# Servers will be migrated off of Linode



## Null (Jan 6, 2016)

Hola.

So Linode was hacked.

http://wptavern.com/linode-confirms-data-security-breach-that-matches-recent-wp-engine-attack

Following an entire month of sporadic downtime and three full days of consecutive downtime I've felt really bad for Linode, but now they've apparently been breached and have forced all users to change their password. This is a total failure. Combined with their pessimistic locking of my Infinity Development website, I cannot allow myself or my services to be subjected to this any longer. I'm not sure how I'm going to move gigabytes, if not terabytes, of data off 10 servers to a different host, but it will be done in the next month of two.

Current runner up is Digital Ocean.

Discuss.


----------



## cumrobbery (Jan 6, 2016)

Neat!


----------



## Philosophy Zombie (Jan 6, 2016)

linode more like LAME-ode


----------



## John Daker (Jan 6, 2016)

Do we have anything to worry about from the hack?


----------



## RP 520 (Jan 6, 2016)

So we're packing up and going on the server trail? Who will die of dysentery?


----------



## Pina Colada (Jan 6, 2016)

Just as long as we can all continue to keep track of all the gossip in the Kiwi Family!

::::::::::

> _PROBLEMS TO WORK ON_:
a. Answer these questions using the Linode migration thread:
(i) How many servers does Null say data must be moved off?
(ii) Which host does Null name as the current runner up?
(iii) According to RP 520, what might someone die of?
b. Transcribe the part of the Linode migration thread that opens with the words "## RP 520 (Jan" and closes with "the Kiwi Family!".

> _SUPPLIED MATERIAL_:
::::::::::

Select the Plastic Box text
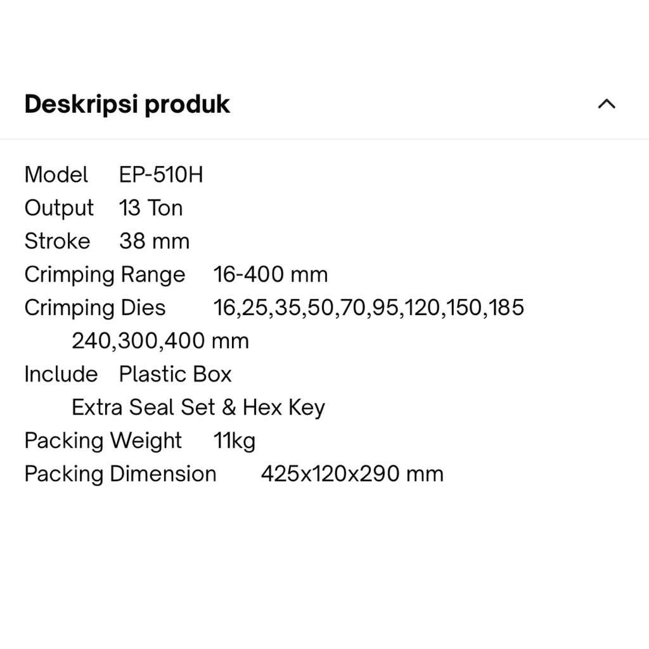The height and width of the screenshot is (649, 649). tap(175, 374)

::::::::::

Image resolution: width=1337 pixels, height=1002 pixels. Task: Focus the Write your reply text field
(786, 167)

::::::::::

> _RESPONSES IN ORDER_:
a.
(i) 10
(ii) Digital Ocean
(iii) Dysentery

b.
## RP 520 (Jan 6, 2016)

So we're packing up and going on the server trail? Who will die of dysentery?


----------



## Pina Colada (Jan 6, 2016)

Just as long as we can all continue to keep track of all the gossip in the Kiwi Family!